(Saved entries)
________________________

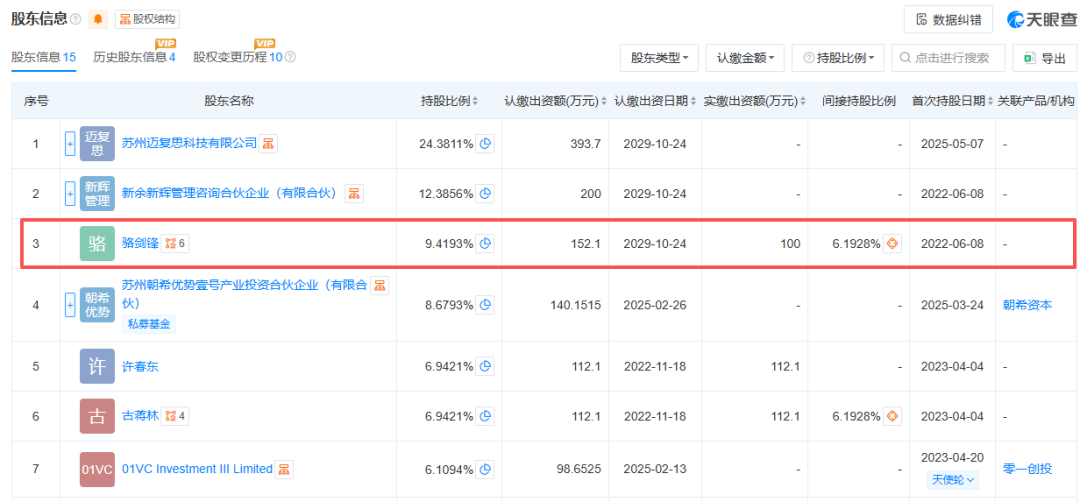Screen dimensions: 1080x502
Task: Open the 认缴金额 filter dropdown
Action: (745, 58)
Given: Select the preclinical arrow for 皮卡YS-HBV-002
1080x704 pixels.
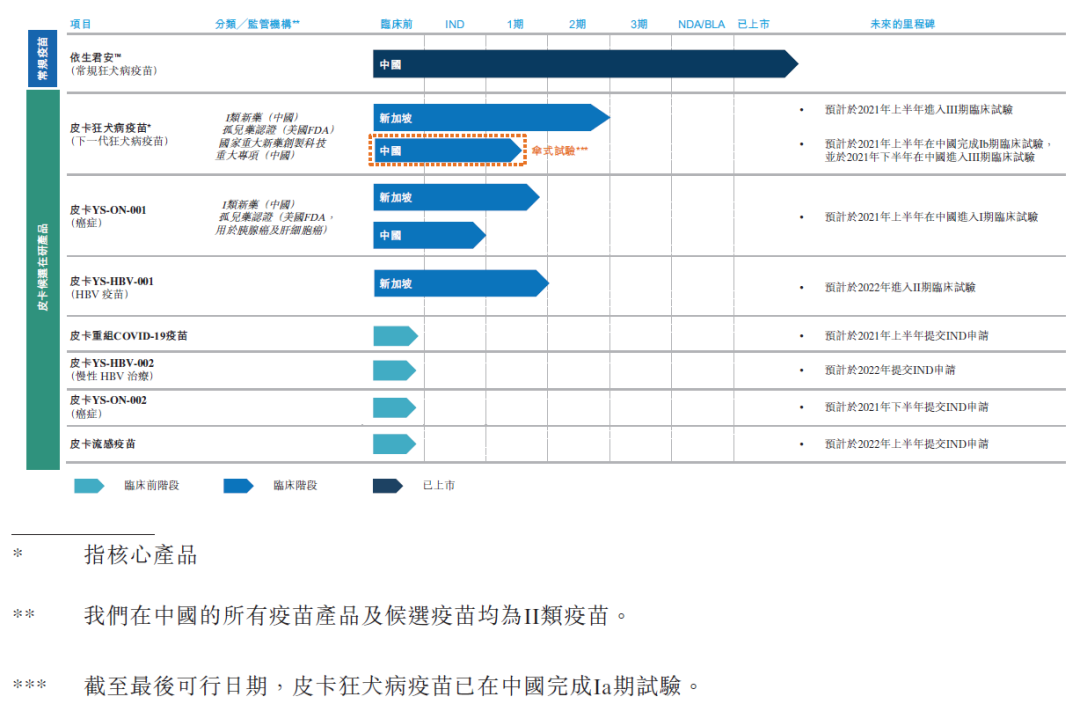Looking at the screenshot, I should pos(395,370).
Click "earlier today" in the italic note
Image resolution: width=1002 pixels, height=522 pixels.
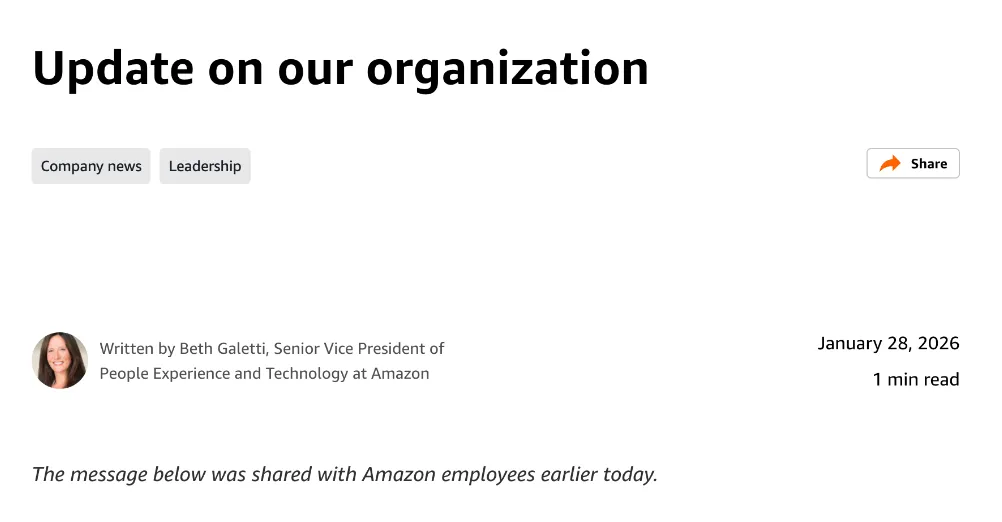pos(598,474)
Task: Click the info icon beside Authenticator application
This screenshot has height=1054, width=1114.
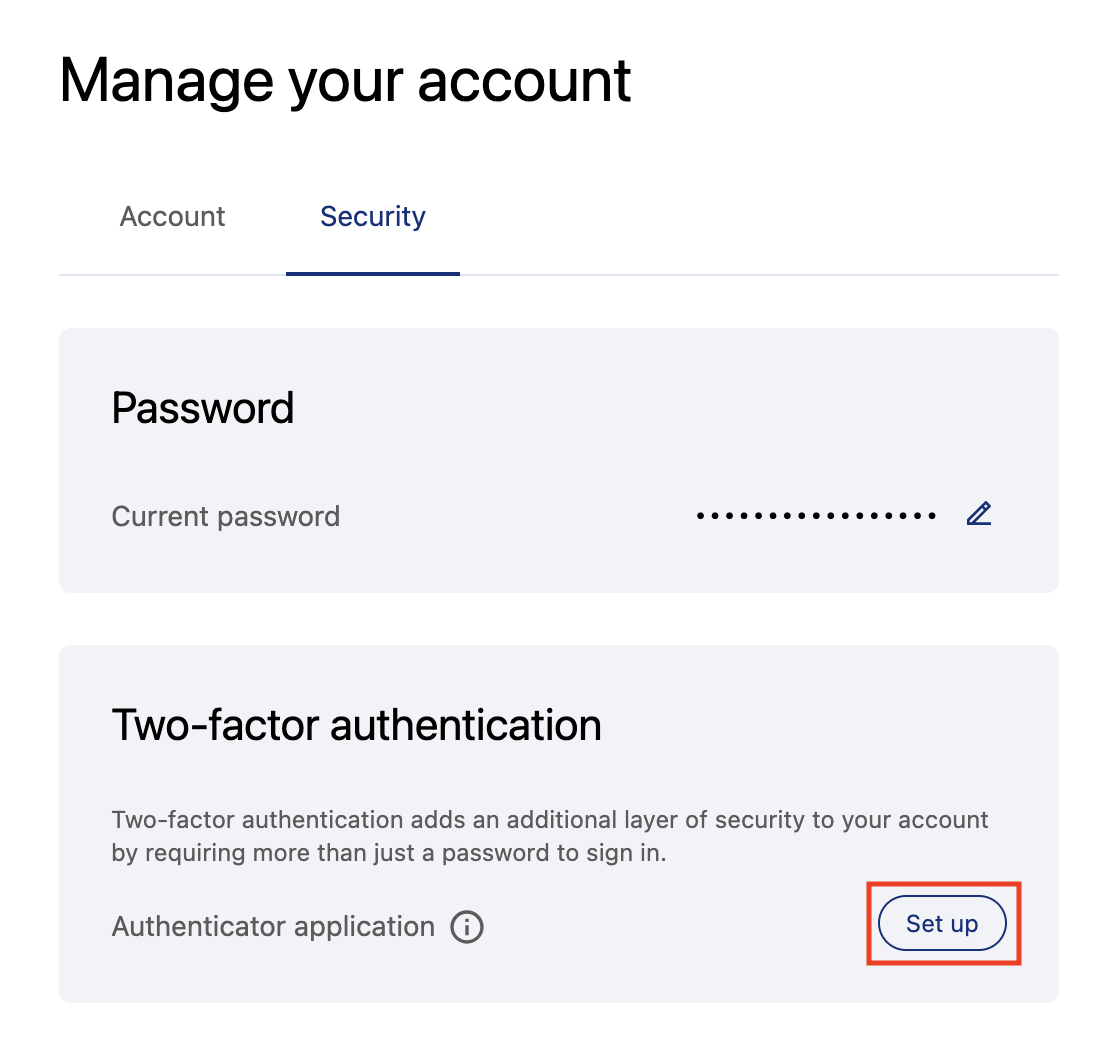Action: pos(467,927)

________________________

» **Your task**: Return word for word the line bearing "Task: Click the" and every later line of the entries, but none of the pictures.

» **Final answer**:
Task: Click the info icon beside Authenticator application
This screenshot has height=1054, width=1114.
Action: pos(467,927)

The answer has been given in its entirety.